The Afghan Whigs: « How Do You Burn? »

Greg Dulli est l’un de ces artistes, du genre que ceux qui savent, savent vraiment. Les preuves de ses capacités s’empilent inexorablement au cours d’une odyssée créative de trente-cinq ans qui lui a apporté une richesse inouïe.

En tant qu’artiste, l’âme de Dulli est profonde, « âme » étant le mot-clé qui relie tout ce qu’il touche, qu’il s’agisse de Marvin Gaye, Grant Hart ou Bon Scott est sans importance et c’est là que réside la clé de son génie particulier. Voici un fan de musique avec des goûts très larges et un dédain des frontières entre les genres, il a même travaillé une fois dans le magasin de disques Tower Records à Los Angeles, ce qui a dû être le paradis malgré le salaire minimum. Mais ne faites pas l’erreur de penser qu’il s’agit d’un autre enthousiaste qui rend hommage à ses héros, oh non, il s’agit d’un vrai groupe et il l’a toujours été depuis qu’il a cliqué et claqué avec Congregation en 1992.

De nombreux groupes adoptent une approche mesurée et font monter l’intensité au fur et à mesure que l’album progresse, c’est une stratégie raisonnable. Pas les Afghan Whigs. Trois albums après une réactivation du groupe, How Do You Burn ? ne frappe pas poliment à la porte, il la défonce.

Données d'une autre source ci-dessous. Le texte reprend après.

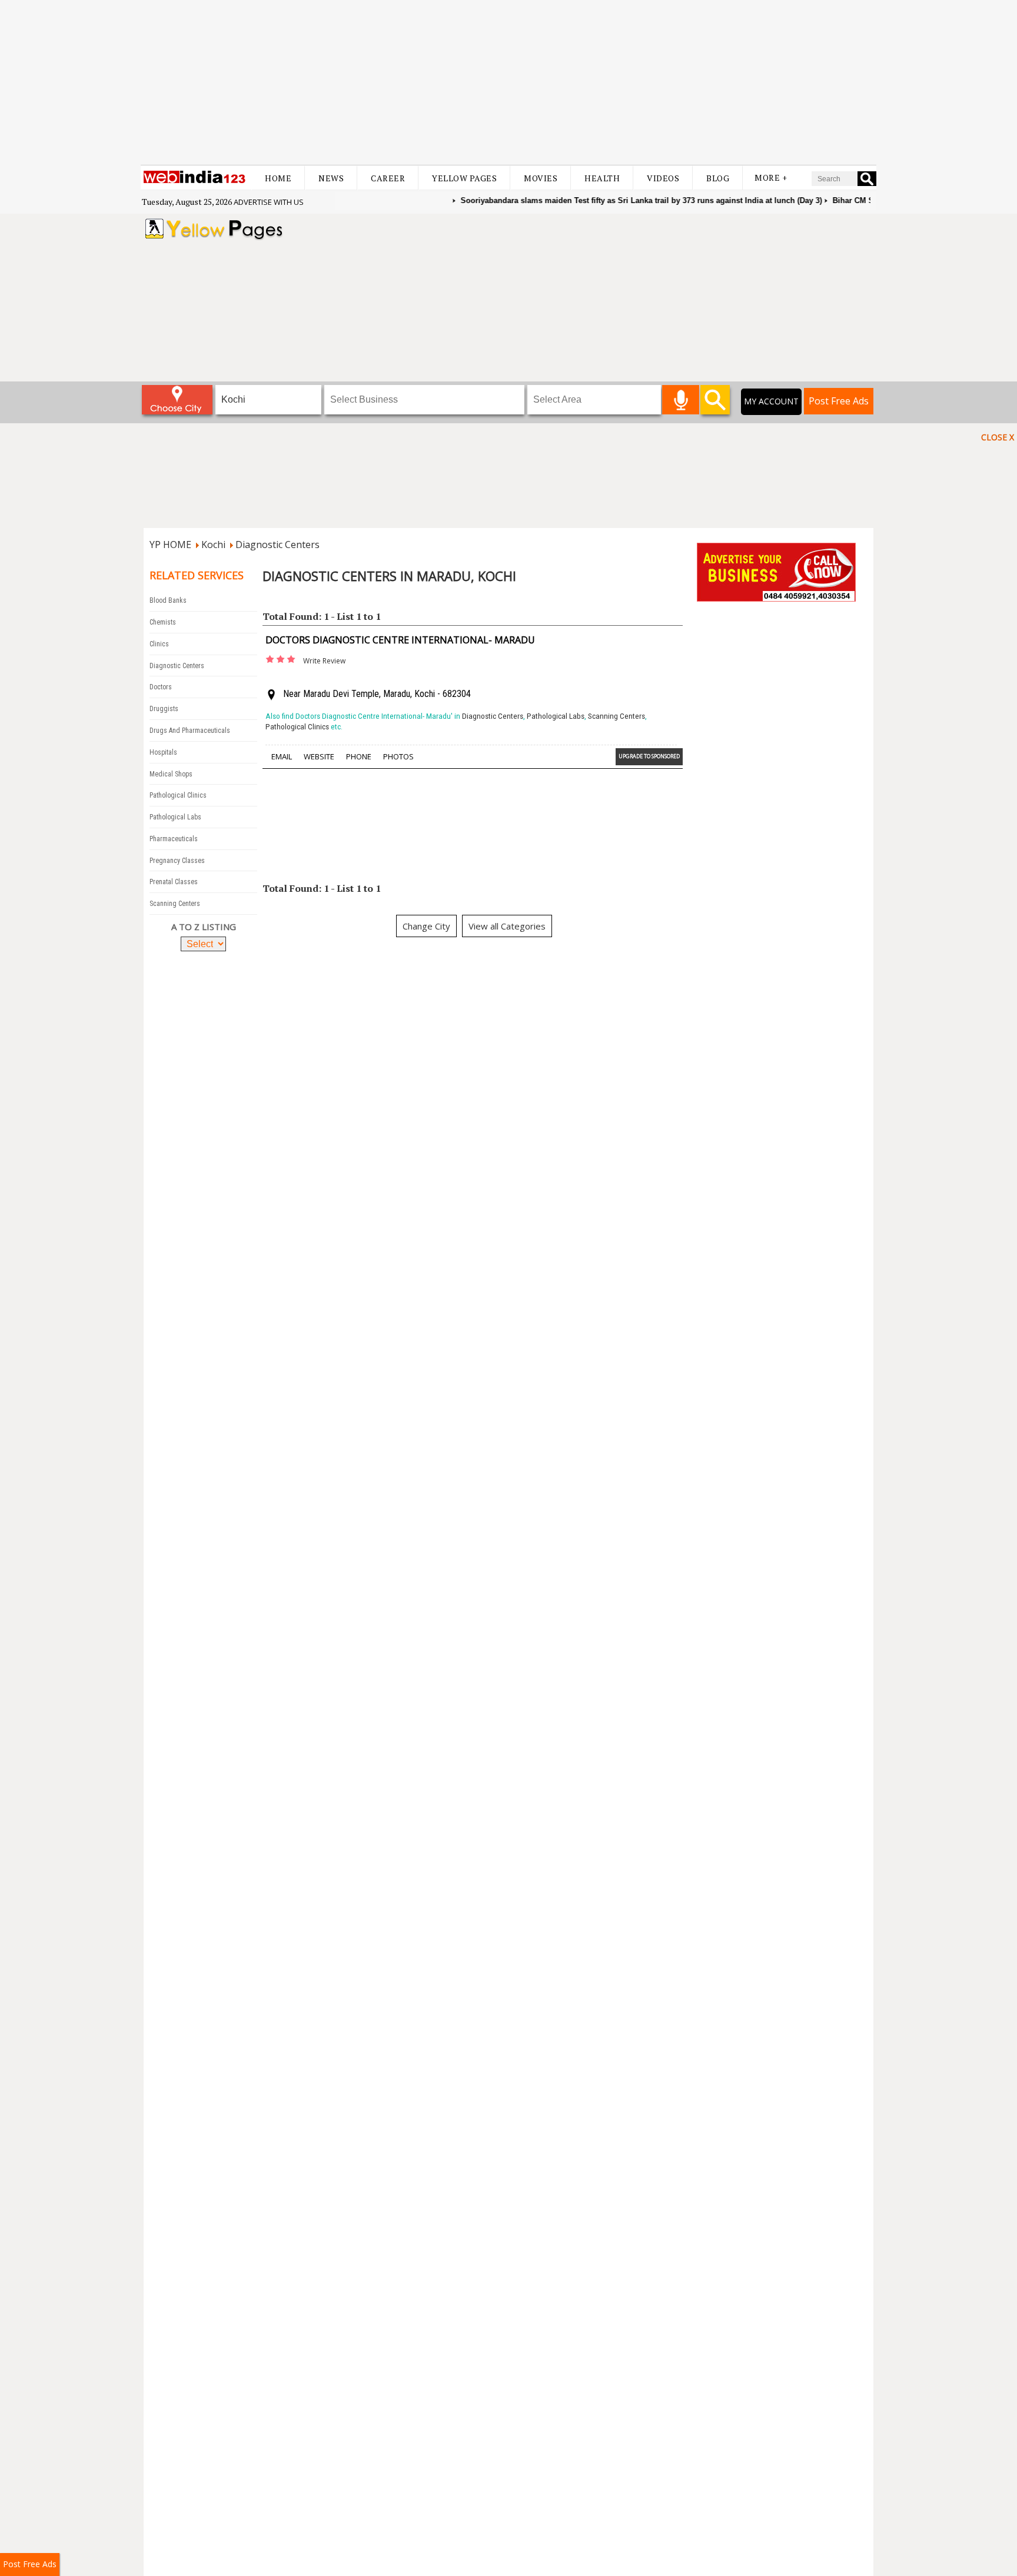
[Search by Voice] (680, 399)
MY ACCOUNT (771, 401)
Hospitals (163, 752)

Le titre « I’ll Make You See God » est une promesse surprenante, peut-être irréfléchie, mais il est clair qu’il s’agit d’une musique qui, tout en procurant un frisson viscéral certain, vise également la transcendance que l’art véritable peut apporter. En tant que chanson, c’est un morceau de Stooges métallique, tordant les basses, avec une arrogance qui surpasse Queens of the Stone Age en intensité désinvolte. Mais dans le contexte de How Do You Burn, elle ne raconte qu’une partie de l’histoire.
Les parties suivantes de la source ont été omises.